→ Task description
The answer must be the data, repeated exactly.

[Materials provided — start]

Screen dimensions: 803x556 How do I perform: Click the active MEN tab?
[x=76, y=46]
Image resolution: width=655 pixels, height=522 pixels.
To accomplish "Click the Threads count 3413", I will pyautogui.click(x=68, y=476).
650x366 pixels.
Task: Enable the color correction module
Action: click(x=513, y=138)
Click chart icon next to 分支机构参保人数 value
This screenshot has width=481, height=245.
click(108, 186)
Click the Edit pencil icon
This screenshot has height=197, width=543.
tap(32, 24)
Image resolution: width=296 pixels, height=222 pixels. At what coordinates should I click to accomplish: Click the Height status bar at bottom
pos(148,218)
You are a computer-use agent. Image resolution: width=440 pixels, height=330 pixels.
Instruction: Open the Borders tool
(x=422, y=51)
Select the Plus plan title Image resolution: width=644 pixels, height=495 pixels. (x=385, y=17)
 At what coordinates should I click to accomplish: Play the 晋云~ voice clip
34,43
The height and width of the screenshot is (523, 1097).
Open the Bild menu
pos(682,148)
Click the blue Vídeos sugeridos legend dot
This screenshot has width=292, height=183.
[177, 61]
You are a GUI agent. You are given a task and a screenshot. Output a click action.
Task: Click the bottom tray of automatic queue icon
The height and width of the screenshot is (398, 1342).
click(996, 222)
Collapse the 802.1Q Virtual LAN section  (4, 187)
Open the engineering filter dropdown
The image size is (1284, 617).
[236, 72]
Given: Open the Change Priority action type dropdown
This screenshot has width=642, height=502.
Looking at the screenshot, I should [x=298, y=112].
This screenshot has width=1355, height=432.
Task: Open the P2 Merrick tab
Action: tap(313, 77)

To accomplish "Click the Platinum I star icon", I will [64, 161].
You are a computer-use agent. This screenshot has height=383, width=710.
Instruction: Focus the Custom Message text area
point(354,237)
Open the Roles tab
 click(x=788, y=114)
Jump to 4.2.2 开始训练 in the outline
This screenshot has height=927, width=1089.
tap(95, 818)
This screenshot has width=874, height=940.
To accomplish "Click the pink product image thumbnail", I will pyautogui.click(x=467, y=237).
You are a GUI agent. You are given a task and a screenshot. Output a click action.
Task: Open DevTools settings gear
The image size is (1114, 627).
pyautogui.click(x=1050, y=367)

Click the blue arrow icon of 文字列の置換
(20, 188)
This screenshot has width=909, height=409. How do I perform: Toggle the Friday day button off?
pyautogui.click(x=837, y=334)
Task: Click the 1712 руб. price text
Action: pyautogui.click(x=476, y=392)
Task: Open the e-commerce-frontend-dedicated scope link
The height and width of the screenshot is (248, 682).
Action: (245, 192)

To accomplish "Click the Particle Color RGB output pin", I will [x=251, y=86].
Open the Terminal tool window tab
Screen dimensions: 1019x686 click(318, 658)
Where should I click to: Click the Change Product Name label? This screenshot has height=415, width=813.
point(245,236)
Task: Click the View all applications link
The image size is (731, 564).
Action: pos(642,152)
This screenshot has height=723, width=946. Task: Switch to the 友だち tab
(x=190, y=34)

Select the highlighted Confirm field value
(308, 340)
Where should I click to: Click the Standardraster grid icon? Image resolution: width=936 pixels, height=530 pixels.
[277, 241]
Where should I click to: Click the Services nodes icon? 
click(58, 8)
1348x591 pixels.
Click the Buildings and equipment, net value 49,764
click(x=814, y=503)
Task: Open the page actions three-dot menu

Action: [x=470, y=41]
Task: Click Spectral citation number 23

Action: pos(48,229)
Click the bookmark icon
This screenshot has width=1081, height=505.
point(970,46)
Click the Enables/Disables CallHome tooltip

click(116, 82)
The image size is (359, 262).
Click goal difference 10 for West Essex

[Materials provided — finish]

→ Result of this exercise
Screen dimensions: 803x556 How do I perform: Click the active MEN tab?
[x=76, y=46]
Image resolution: width=655 pixels, height=522 pixels.
To accomplish "Click the Threads count 3413", I will pyautogui.click(x=68, y=476).
650x366 pixels.
Task: Enable the color correction module
Action: click(x=513, y=138)
Click chart icon next to 分支机构参保人数 value
This screenshot has width=481, height=245.
click(108, 186)
Click the Edit pencil icon
This screenshot has height=197, width=543.
tap(32, 24)
Image resolution: width=296 pixels, height=222 pixels. At what coordinates should I click to accomplish: Click the Height status bar at bottom
pos(148,218)
You are a computer-use agent. Image resolution: width=440 pixels, height=330 pixels.
Instruction: Open the Borders tool
(x=422, y=51)
Select the Plus plan title Image resolution: width=644 pixels, height=495 pixels. (x=385, y=17)
 At what coordinates should I click to accomplish: Play the 晋云~ voice clip
34,43
The height and width of the screenshot is (523, 1097).
Open the Bild menu
pos(682,148)
Click the blue Vídeos sugeridos legend dot
This screenshot has width=292, height=183.
[177, 61]
You are a GUI agent. You are given a task and a screenshot. Output a click action.
Task: Click the bottom tray of automatic queue icon
The height and width of the screenshot is (398, 1342).
click(996, 222)
Collapse the 802.1Q Virtual LAN section  (4, 187)
Open the engineering filter dropdown
The image size is (1284, 617).
[236, 72]
Given: Open the Change Priority action type dropdown
This screenshot has width=642, height=502.
Looking at the screenshot, I should [x=298, y=112].
This screenshot has width=1355, height=432.
Task: Open the P2 Merrick tab
Action: tap(313, 77)

To accomplish "Click the Platinum I star icon", I will [64, 161].
You are a computer-use agent. This screenshot has height=383, width=710.
Instruction: Focus the Custom Message text area
point(354,237)
Open the Roles tab
 click(x=788, y=114)
Jump to 4.2.2 开始训练 in the outline
This screenshot has height=927, width=1089.
tap(95, 818)
This screenshot has width=874, height=940.
To accomplish "Click the pink product image thumbnail", I will pyautogui.click(x=467, y=237).
You are a GUI agent. You are given a task and a screenshot. Output a click action.
Task: Open DevTools settings gear
The image size is (1114, 627).
pyautogui.click(x=1050, y=367)

Click the blue arrow icon of 文字列の置換
(20, 188)
This screenshot has width=909, height=409. How do I perform: Toggle the Friday day button off?
pyautogui.click(x=837, y=334)
Task: Click the 1712 руб. price text
Action: pyautogui.click(x=476, y=392)
Task: Open the e-commerce-frontend-dedicated scope link
The height and width of the screenshot is (248, 682).
Action: (245, 192)

To accomplish "Click the Particle Color RGB output pin", I will [x=251, y=86].
Open the Terminal tool window tab
Screen dimensions: 1019x686 click(318, 658)
Where should I click to: Click the Change Product Name label? This screenshot has height=415, width=813.
point(245,236)
Task: Click the View all applications link
The image size is (731, 564).
Action: pos(642,152)
This screenshot has height=723, width=946. Task: Switch to the 友だち tab
(x=190, y=34)

Select the highlighted Confirm field value
(308, 340)
Where should I click to: Click the Standardraster grid icon? Image resolution: width=936 pixels, height=530 pixels.
[277, 241]
Where should I click to: Click the Services nodes icon? 
click(58, 8)
1348x591 pixels.
Click the Buildings and equipment, net value 49,764
click(x=814, y=503)
Task: Open the page actions three-dot menu

Action: [x=470, y=41]
Task: Click Spectral citation number 23

Action: pos(48,229)
Click the bookmark icon
This screenshot has width=1081, height=505.
point(970,46)
Click the Enables/Disables CallHome tooltip

click(116, 82)
The image size is (359, 262).
Click goal difference 10 for West Essex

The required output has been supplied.